*Dataset:*
----------
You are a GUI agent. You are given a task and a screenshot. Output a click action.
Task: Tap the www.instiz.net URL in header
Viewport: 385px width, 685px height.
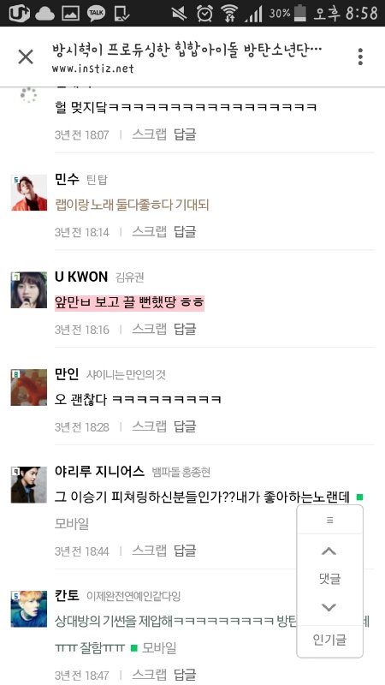pyautogui.click(x=93, y=69)
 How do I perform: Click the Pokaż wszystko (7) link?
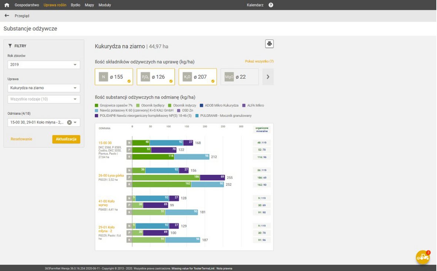259,61
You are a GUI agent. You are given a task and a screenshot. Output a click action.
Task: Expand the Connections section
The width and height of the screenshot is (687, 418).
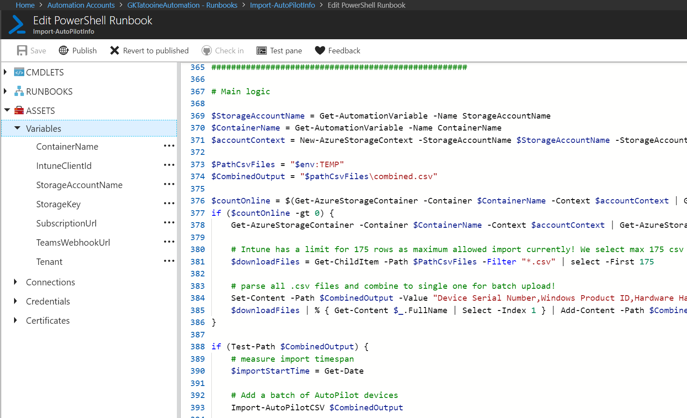[16, 282]
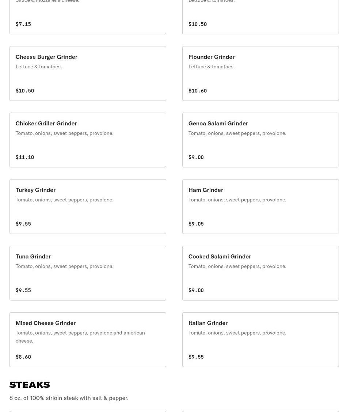Click Cheese Burger Grinder's lettuce & tomatoes text
Viewport: 347px width, 412px height.
point(39,67)
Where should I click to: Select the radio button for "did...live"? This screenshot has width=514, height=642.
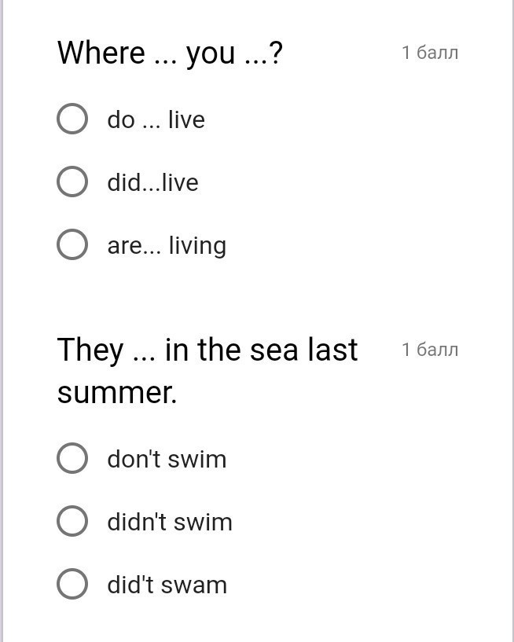(72, 182)
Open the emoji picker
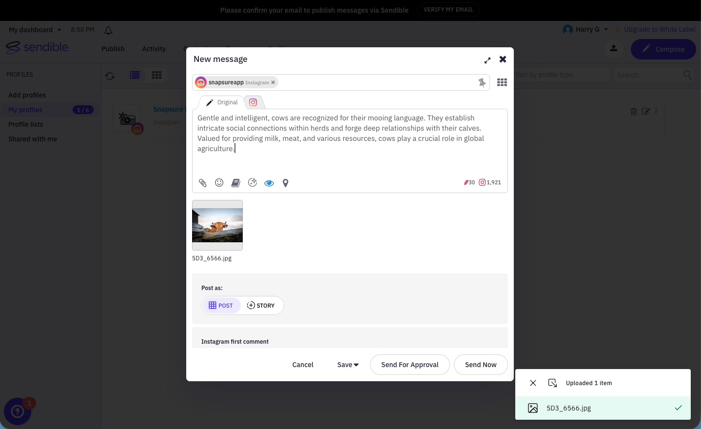The height and width of the screenshot is (429, 701). click(x=219, y=183)
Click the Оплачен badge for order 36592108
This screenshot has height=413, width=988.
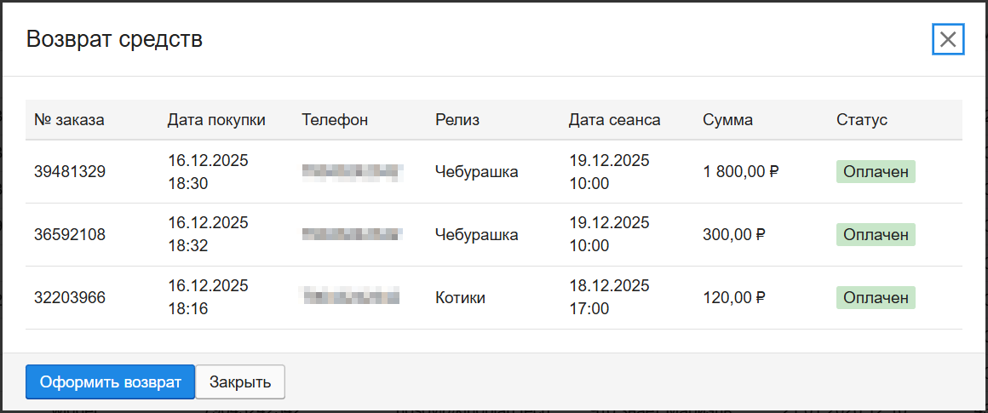point(875,235)
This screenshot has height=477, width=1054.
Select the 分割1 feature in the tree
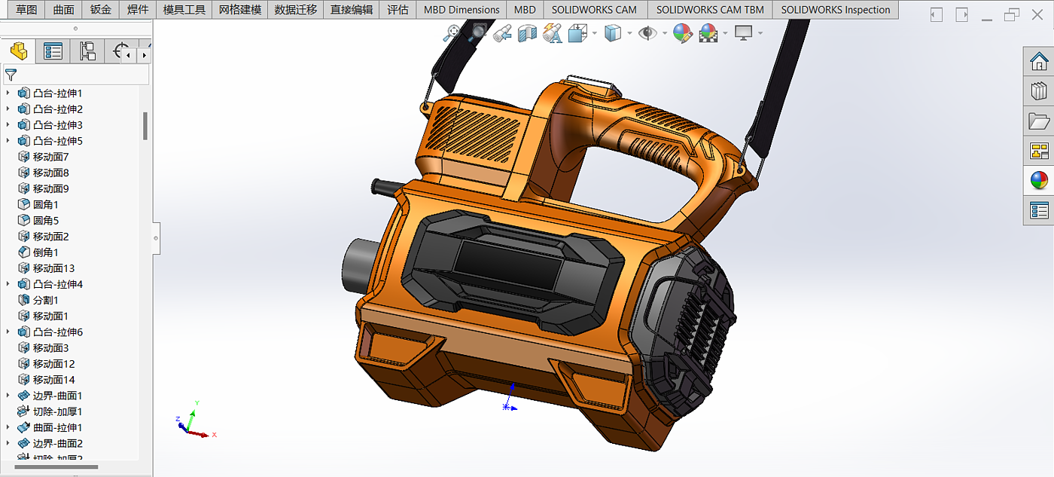click(x=45, y=300)
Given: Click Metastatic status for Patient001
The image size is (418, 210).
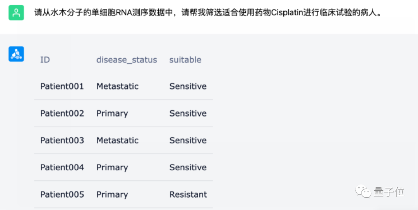Looking at the screenshot, I should 117,86.
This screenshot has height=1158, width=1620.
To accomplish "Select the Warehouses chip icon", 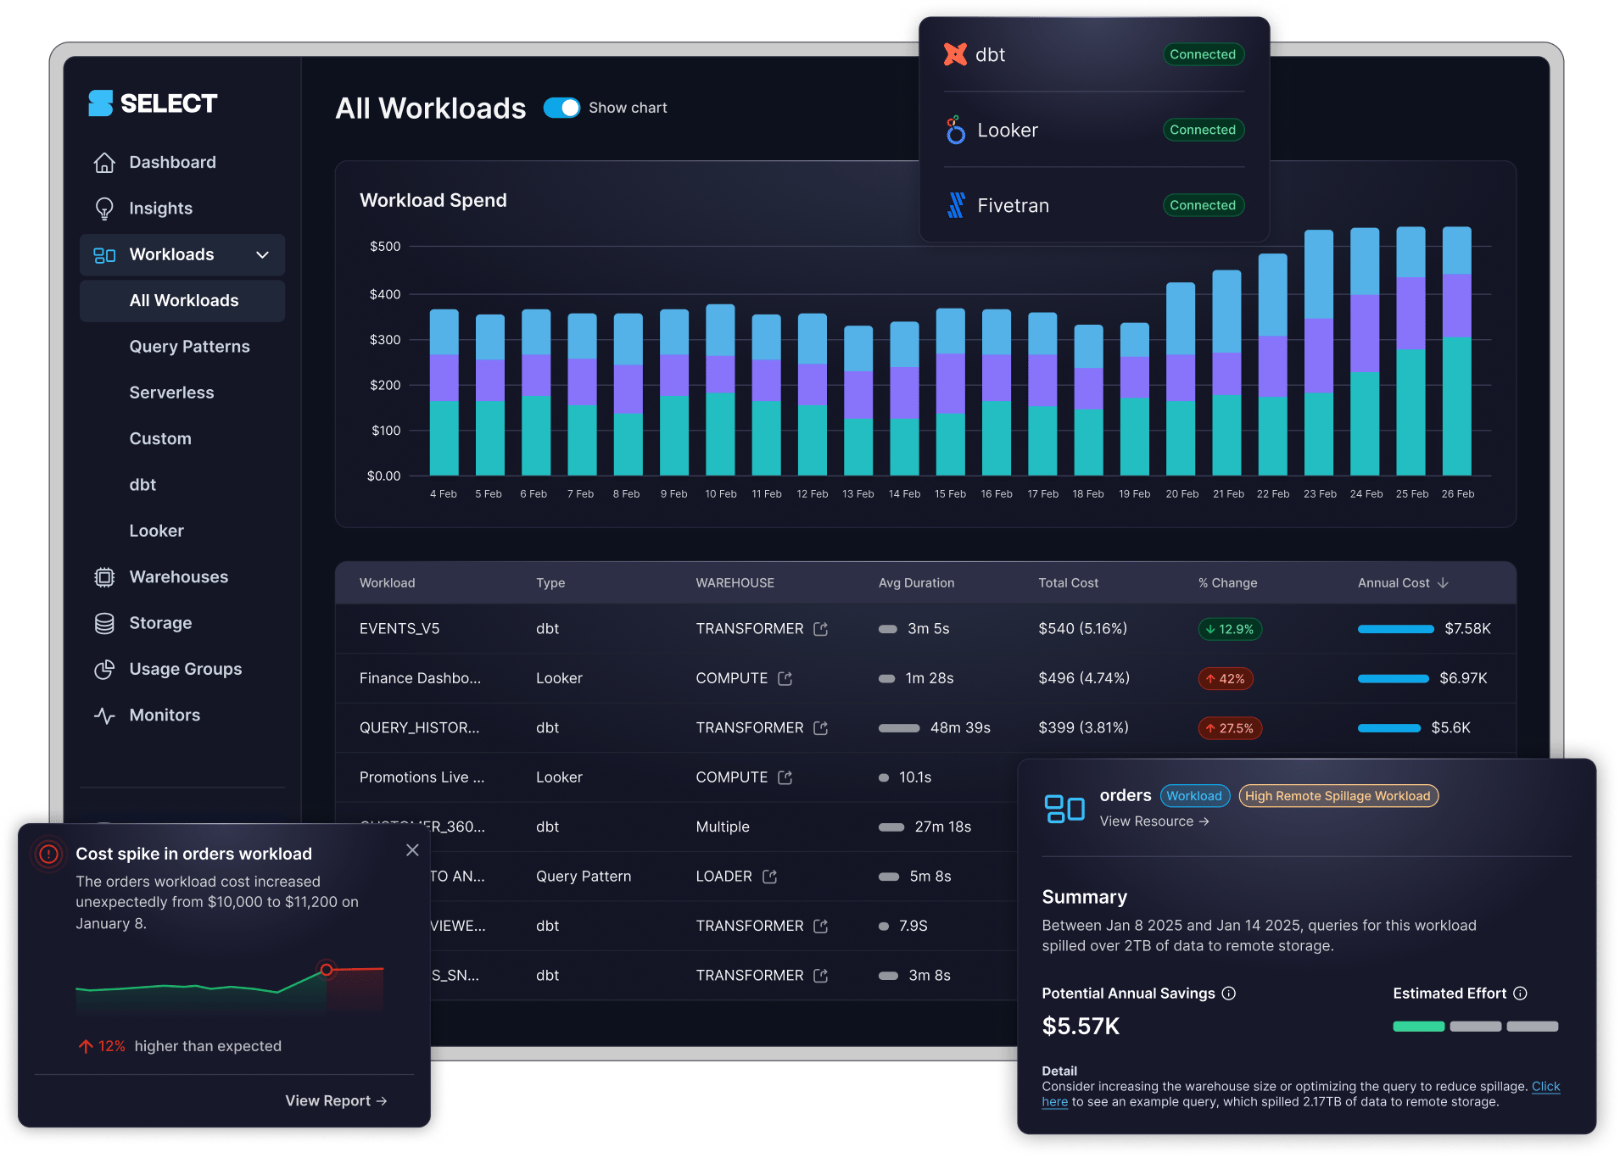I will point(104,577).
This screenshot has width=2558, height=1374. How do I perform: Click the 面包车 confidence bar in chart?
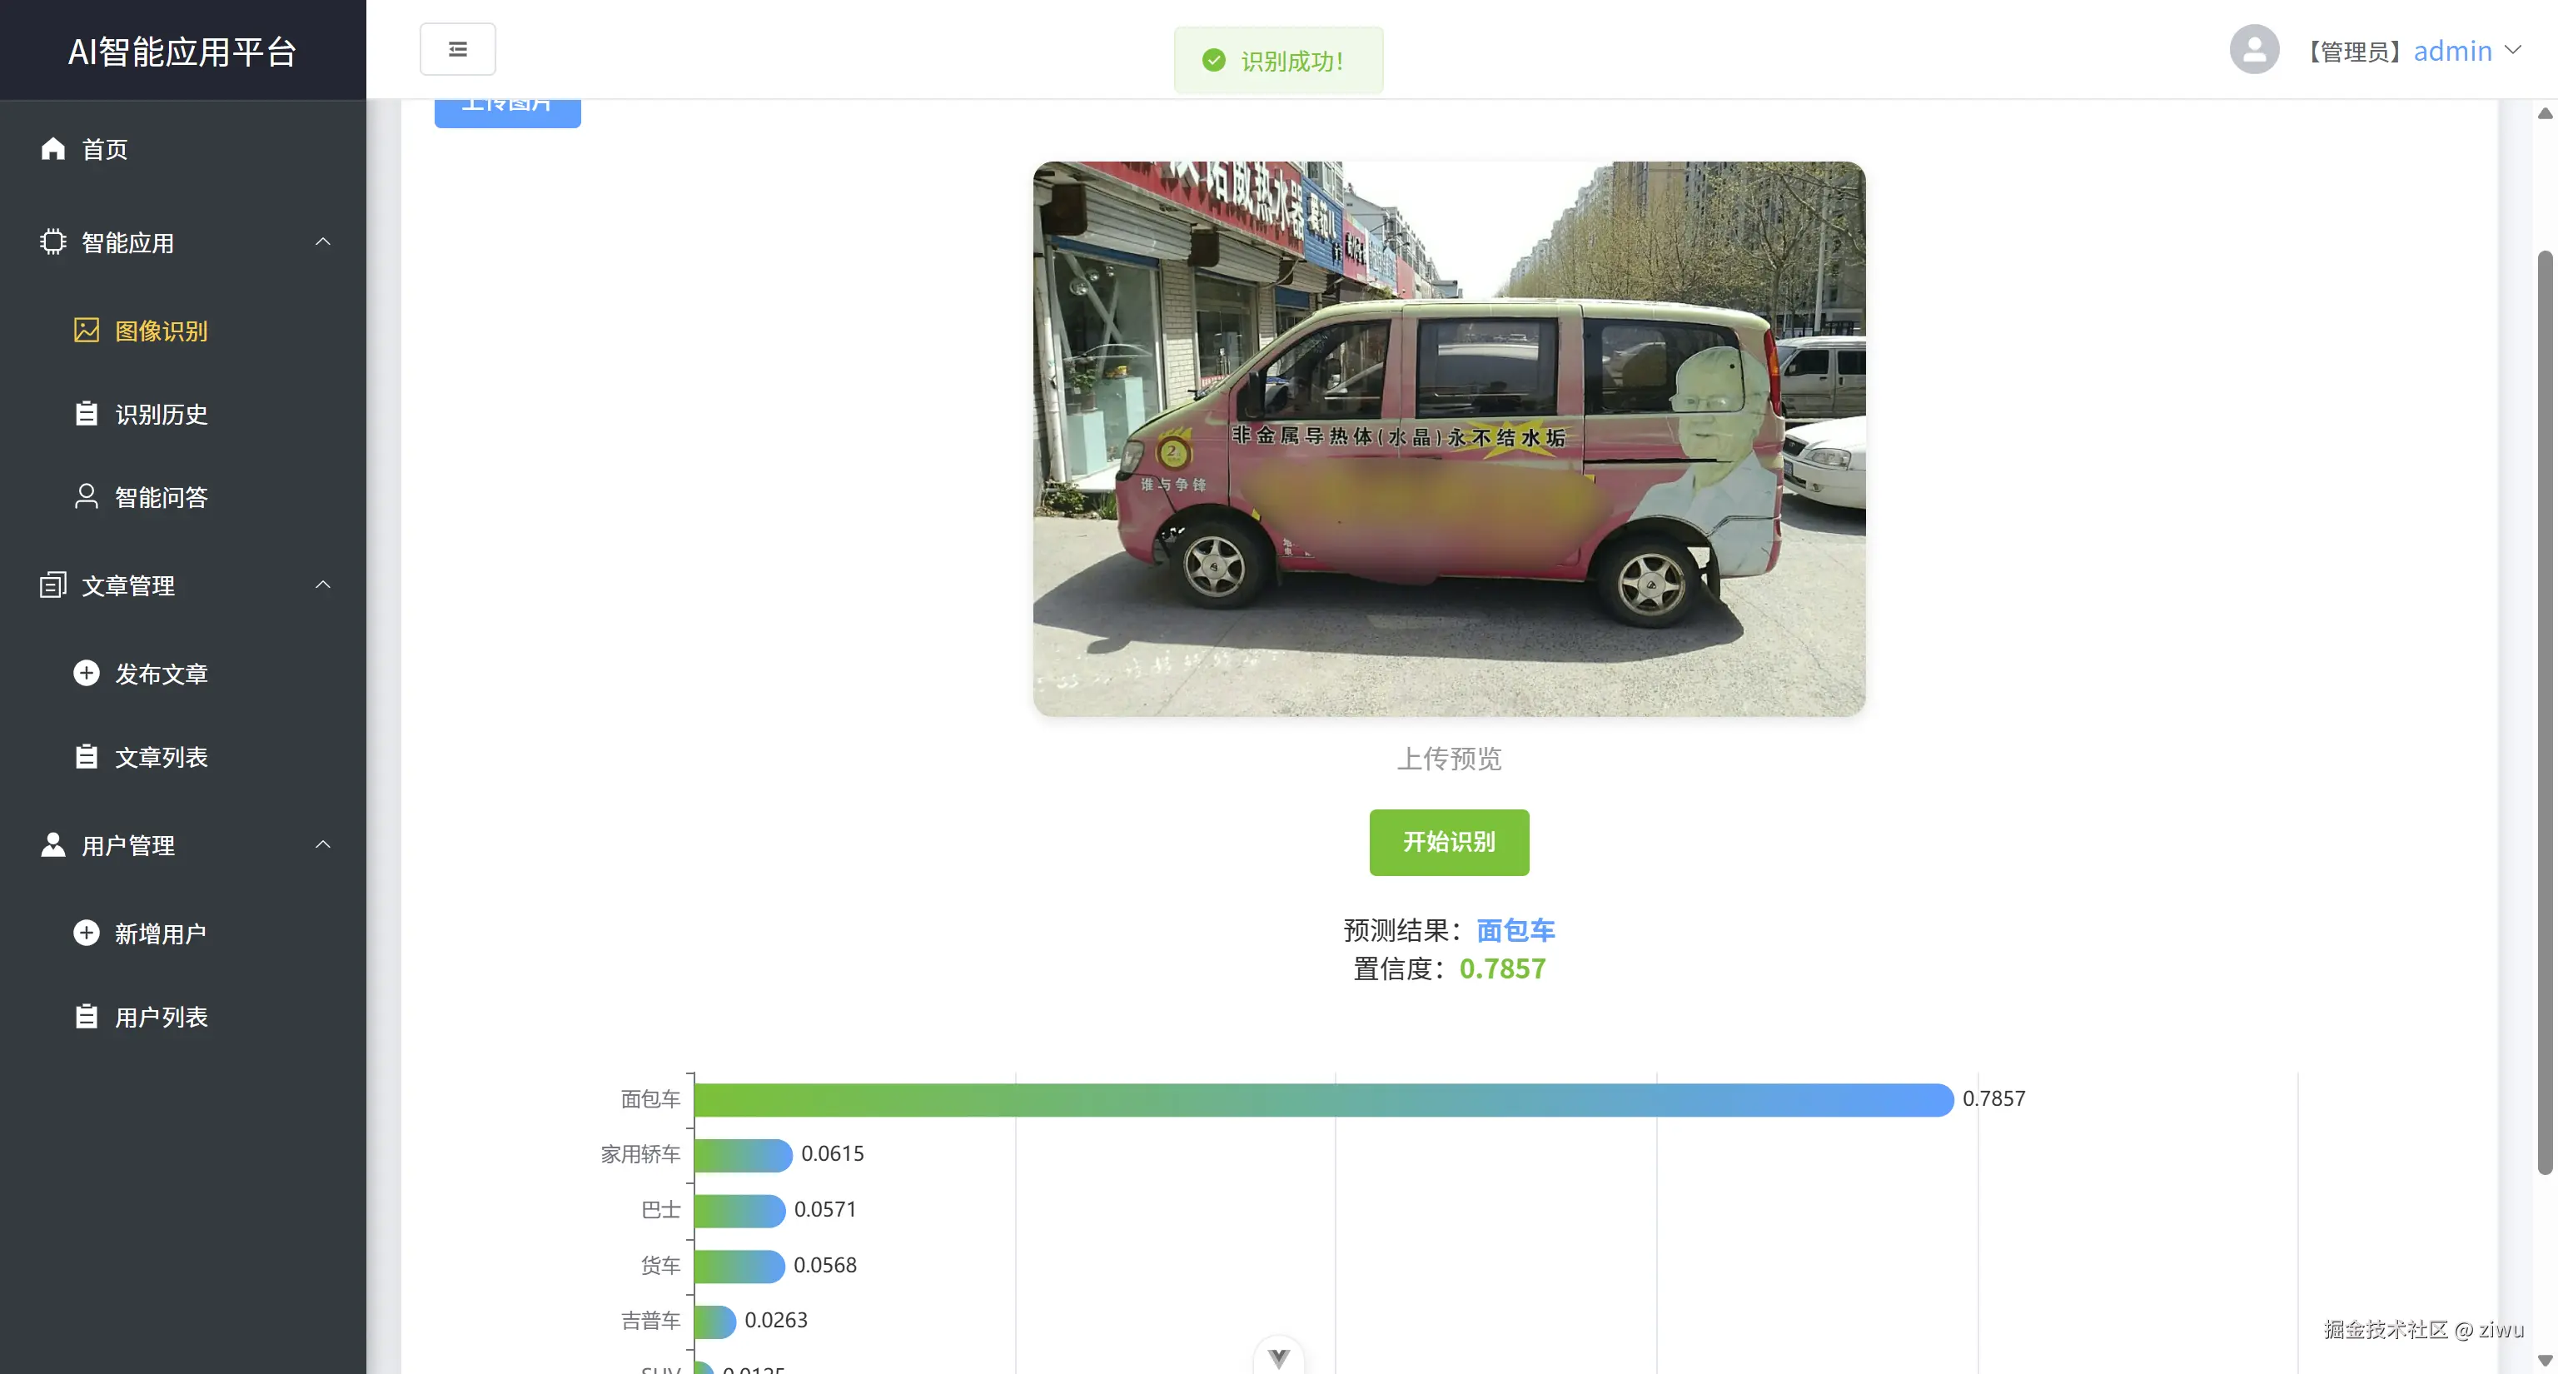1324,1099
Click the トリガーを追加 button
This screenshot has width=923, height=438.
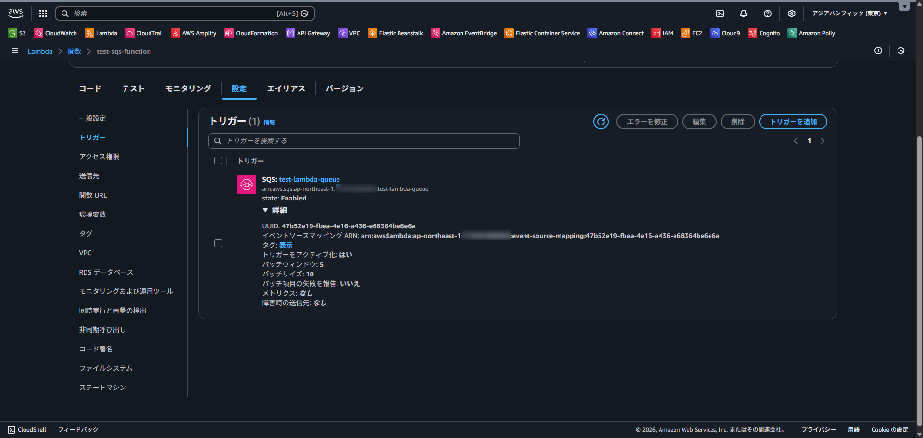point(793,122)
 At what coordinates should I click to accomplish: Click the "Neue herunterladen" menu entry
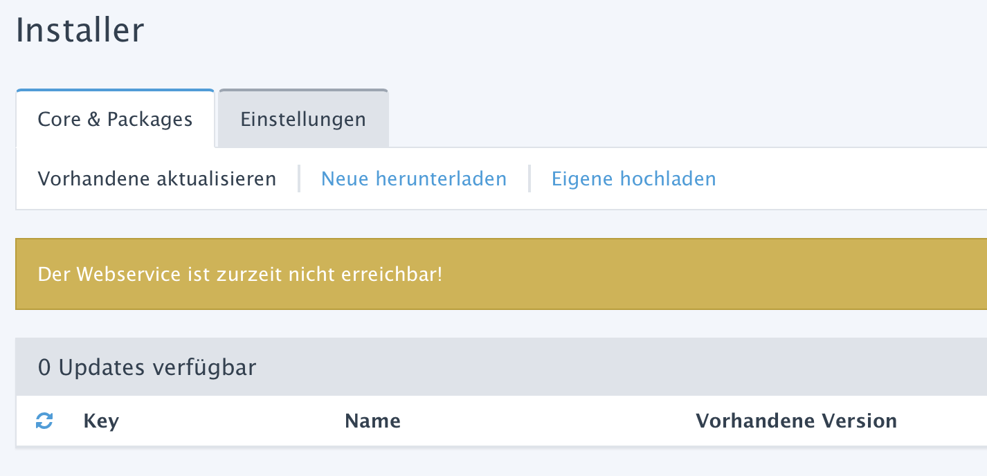413,179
----------
*Task directions:* The answer is the lines above, word for word, from the first one through the one containing "Task: Expand the Connections section"; it includes no pictures.

*Result below:*
You are a GUI agent. You are given a task and a screenshot. Output a click action.
Task: Tap the www.instiz.net URL in header
Viewport: 385px width, 685px height.
pyautogui.click(x=93, y=69)
 How do I perform: Click the Pokaż wszystko (7) link?
259,61
You are a GUI agent. You are given a task and a screenshot. Output a click action.
Task: Expand the Connections section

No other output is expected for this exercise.